To be perfectly blunt, it'd be like an episode of The L Word as written by Ron Jeremy. Consider that idea for a moment.

BrianWilly said:

To respond to IgnusDei, Bioware has already DONE well-received gay romance options in the past...Dragon Age being the obvious example, but also in Jade Empire and even Knights of the Old Republic. Mass Effect 1 itself had a possible lesbian relationship.

Gay content in games has been around for some time now -- Fable, the Sims -- and industry has not actually collapsed on itself, contrary to the way some devs are acting. A lot of that has to do with the exemplary way that Bioware themselves have acted in the past, which is what makes this particular interview feel so much like backpeddling/cop-out/whatever.

TheFilmTwit said:

I find this a strange stance to take now, considering that Bioware/Black Isle has never shied away from issues of sexual orientation in the past. Jade Empire had viable relationships for both lesbian and gay characters, and going back further, in Baldur's Gate 2 there are signs of a hastily dropped (probably due to Wizards of the Coast)lesbian plotline between the main character and a female half-elf from the first game.

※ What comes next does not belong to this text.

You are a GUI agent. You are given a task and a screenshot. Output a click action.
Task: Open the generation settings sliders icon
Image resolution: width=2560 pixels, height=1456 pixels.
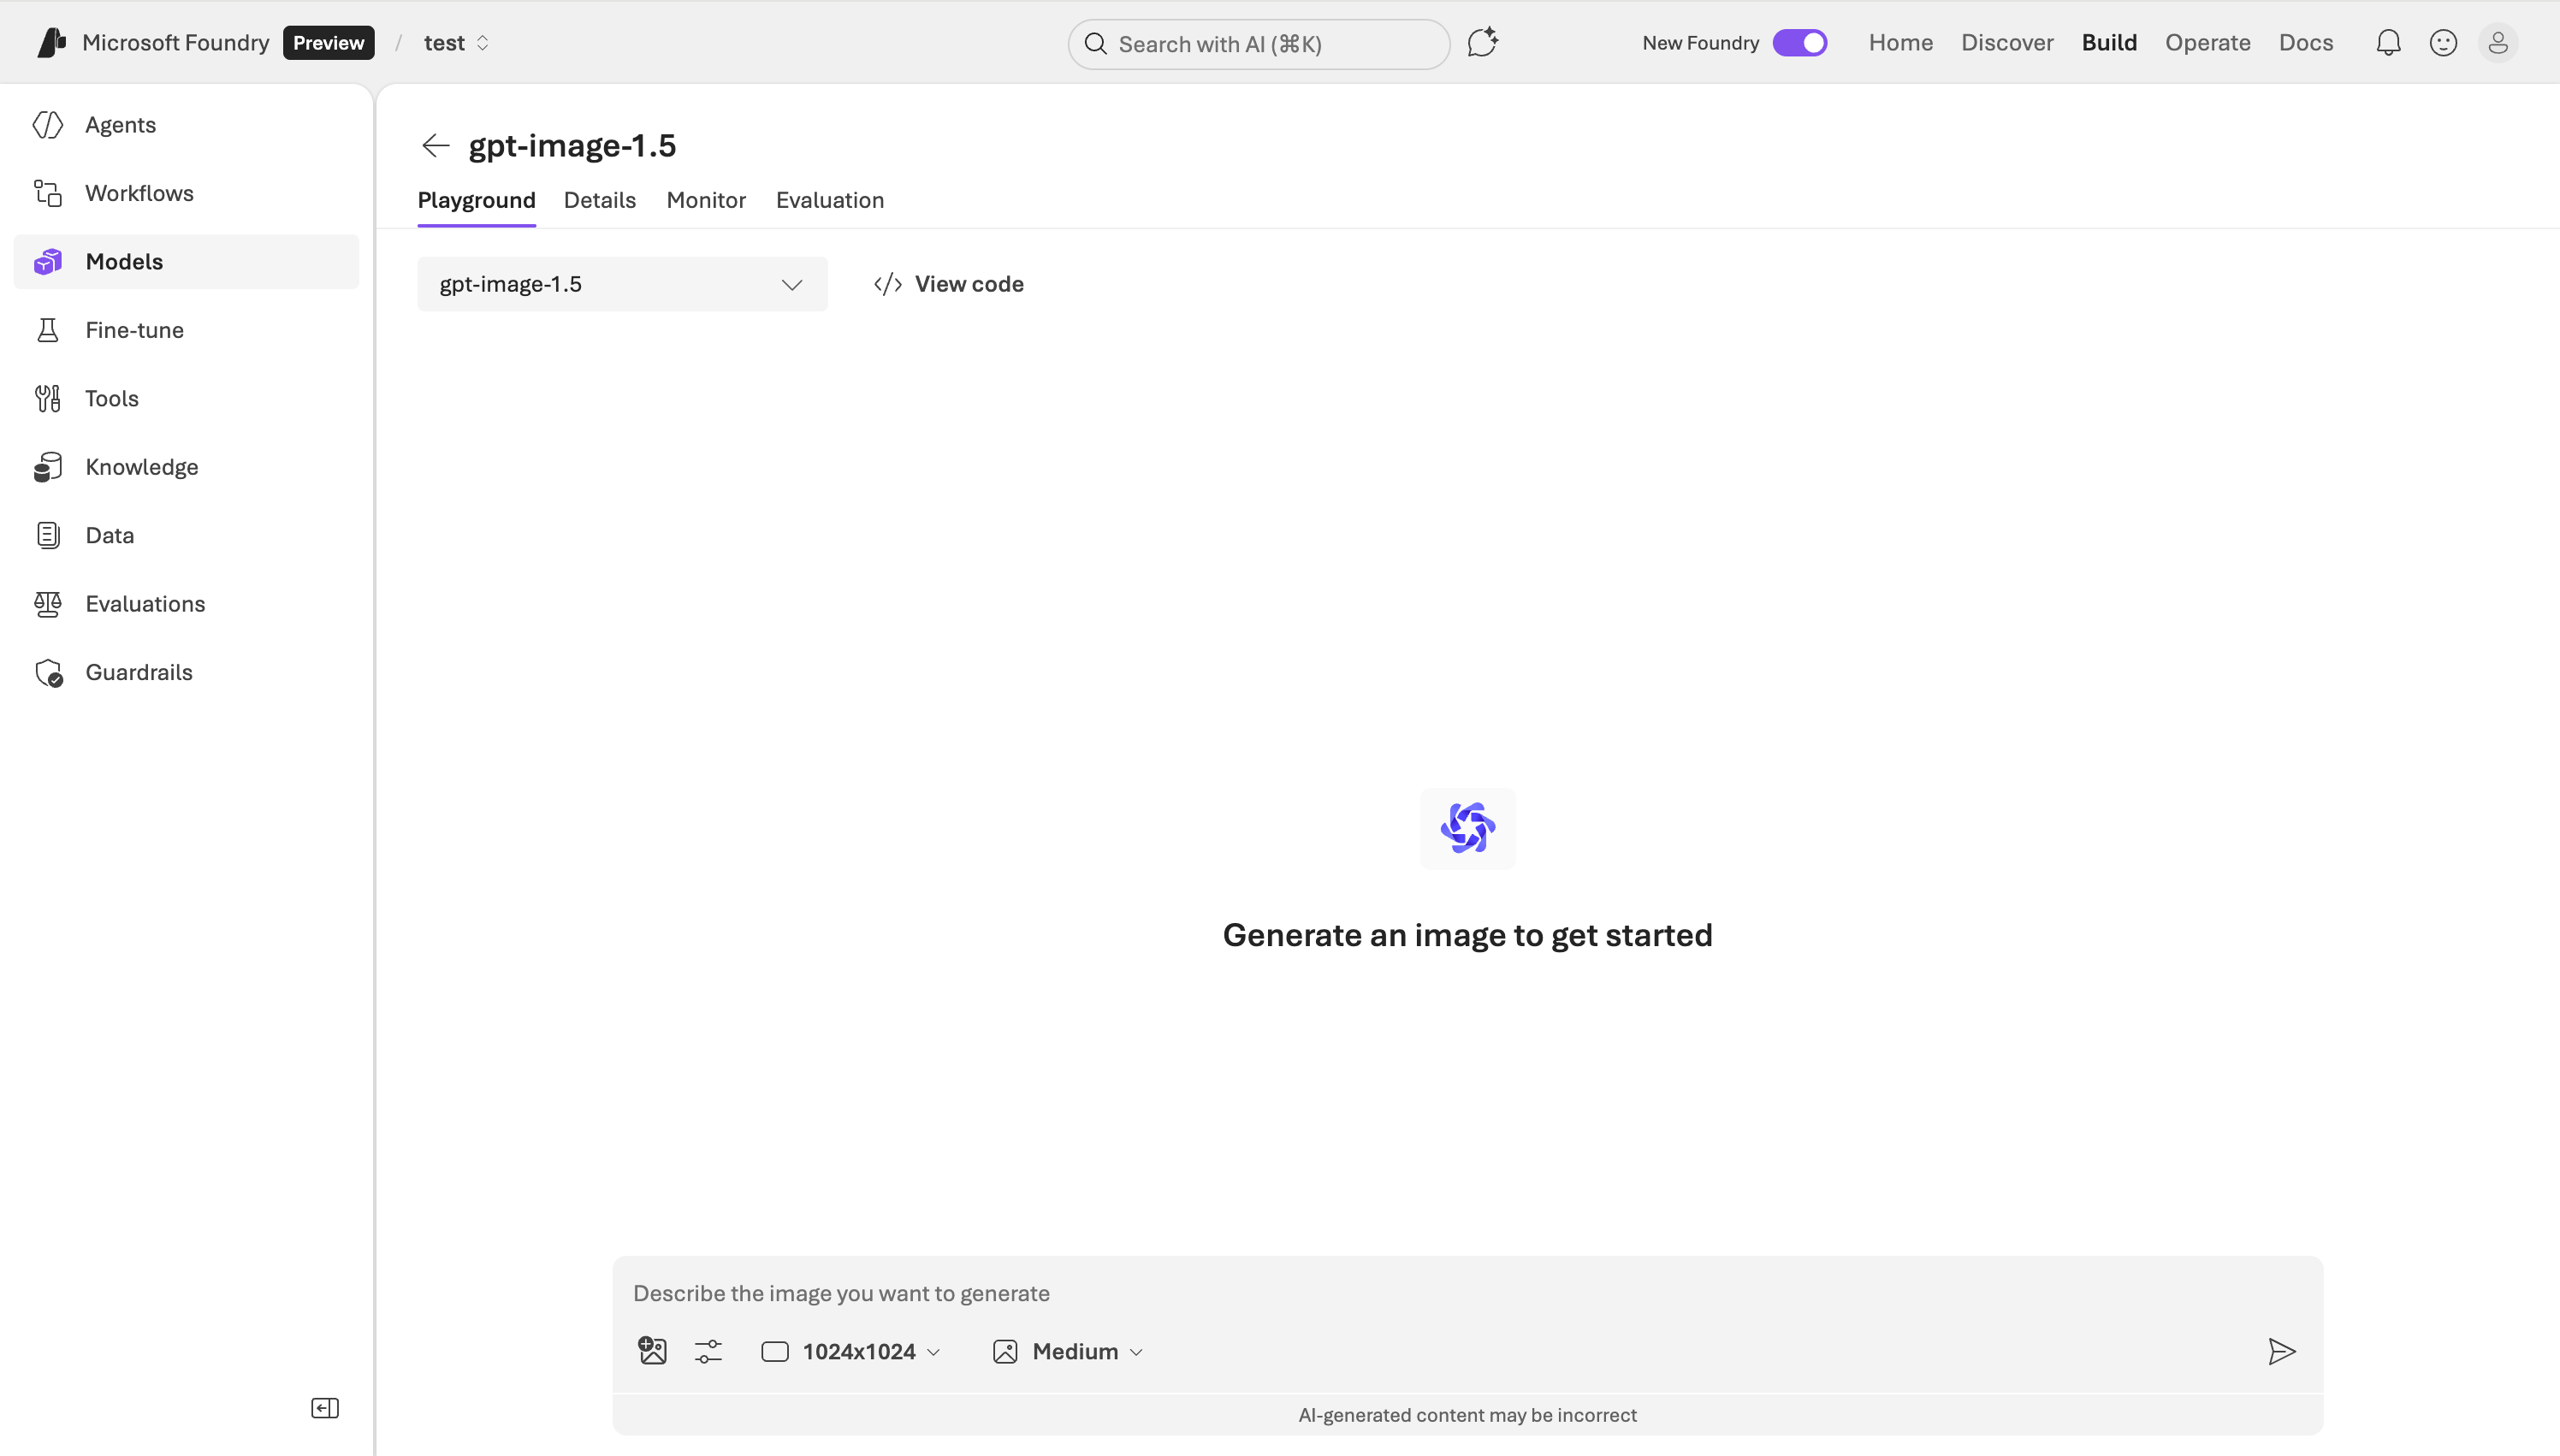click(x=708, y=1351)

I won't parrot all the points of everyone else, re: "If femshep can be bi, why not manshep?" even though I agree with them because I don't need to restate the obvious. I realize that Bioware can't just come out and say "EA won't let us," but I've got to say it smacks of that to me. A lot.

Kula said:

I was seriously suprised when I found out there was no gay romance option. In the first game there were 3 straight romances and one lesbian romance. Surely it wouldn't be too much to ask for just one gay romance option?

In the sequel there are nine possible straight romances and three lesbian ones!